[RECORDS FOR PROCESSING Boundary: Start]

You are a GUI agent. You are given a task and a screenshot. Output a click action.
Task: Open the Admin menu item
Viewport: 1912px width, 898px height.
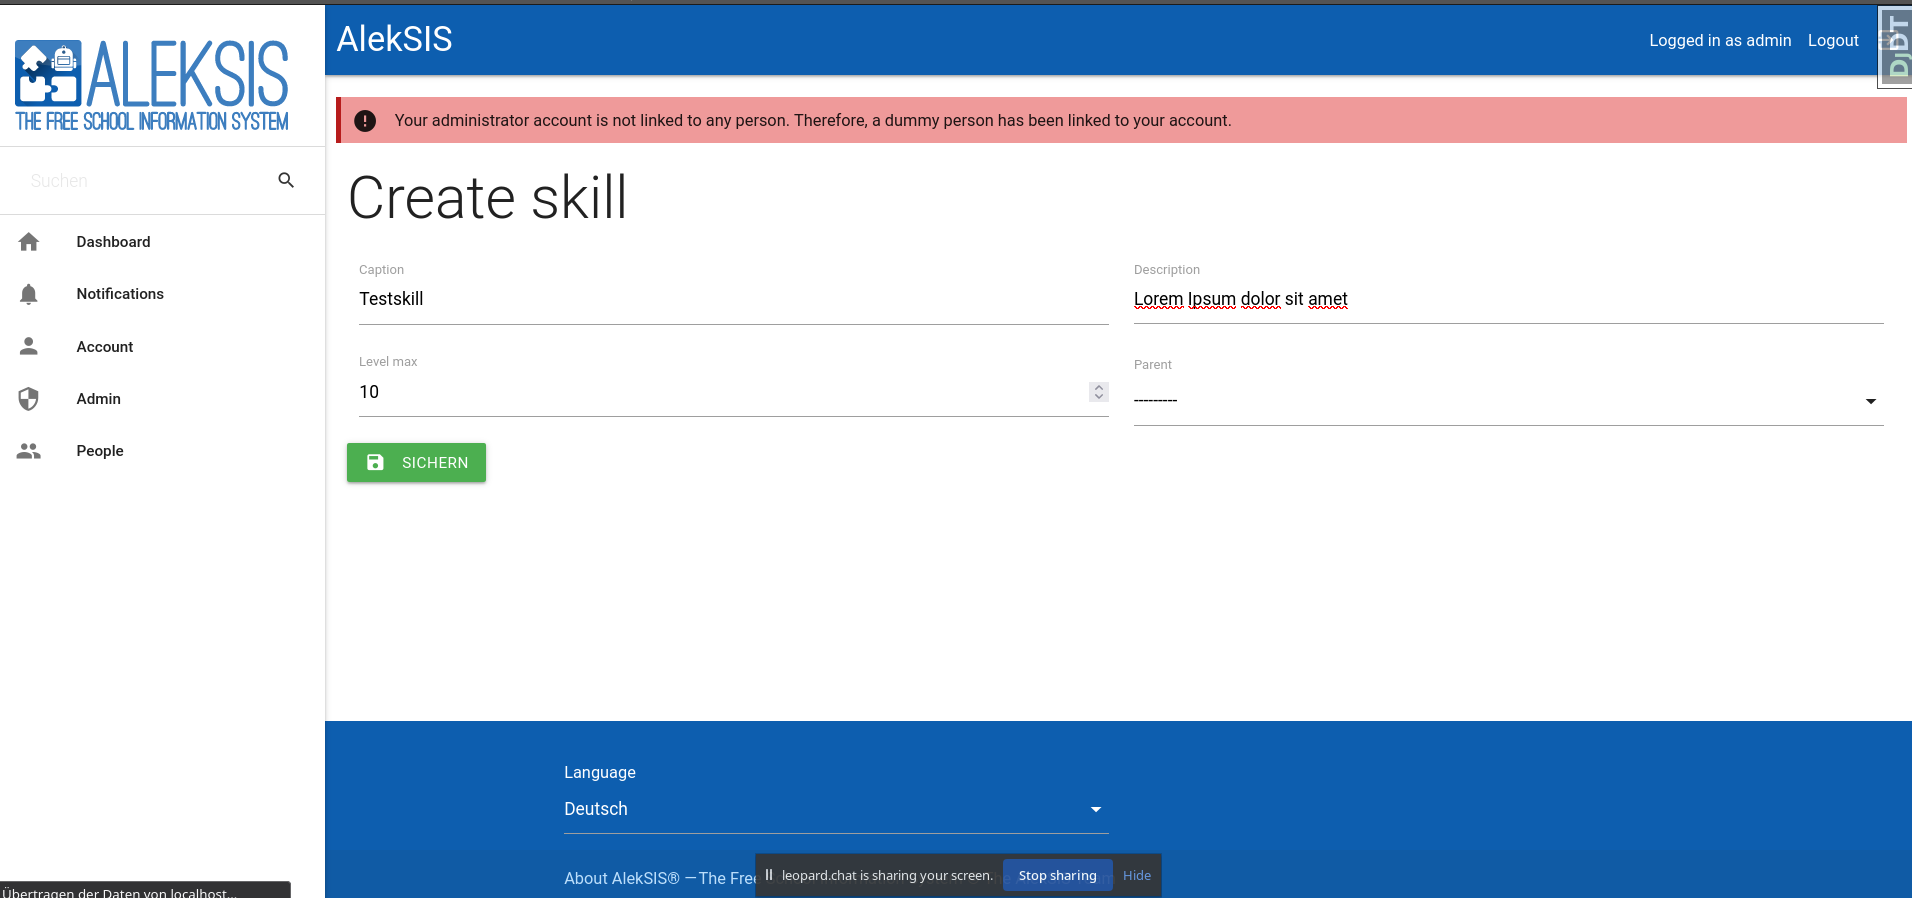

[RECORDS FOR PROCESSING Boundary: End]
[RECORDS FOR PROCESSING Boundary: Start]

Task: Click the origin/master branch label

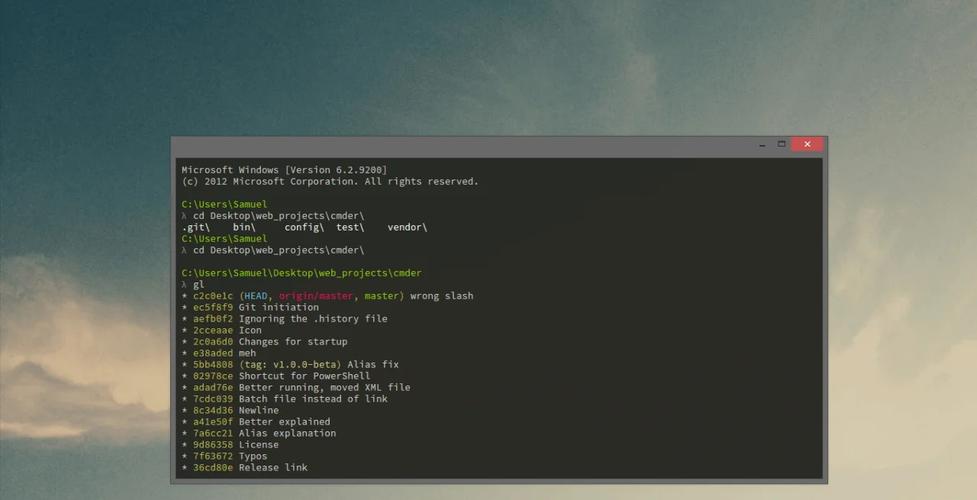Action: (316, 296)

[RECORDS FOR PROCESSING Boundary: End]

» WHAT THIS TASK INVOLVES: What you give back should be exactly the lines of the data above from the line with "You are a GUI" through the line with "Viewport: 1912px width, 898px height.", both of those included, and nothing more.

» OUTPUT BELOW:
You are a GUI agent. You are given a task and a screenshot. Output a click action.
Task: Open the Admin menu item
Viewport: 1912px width, 898px height.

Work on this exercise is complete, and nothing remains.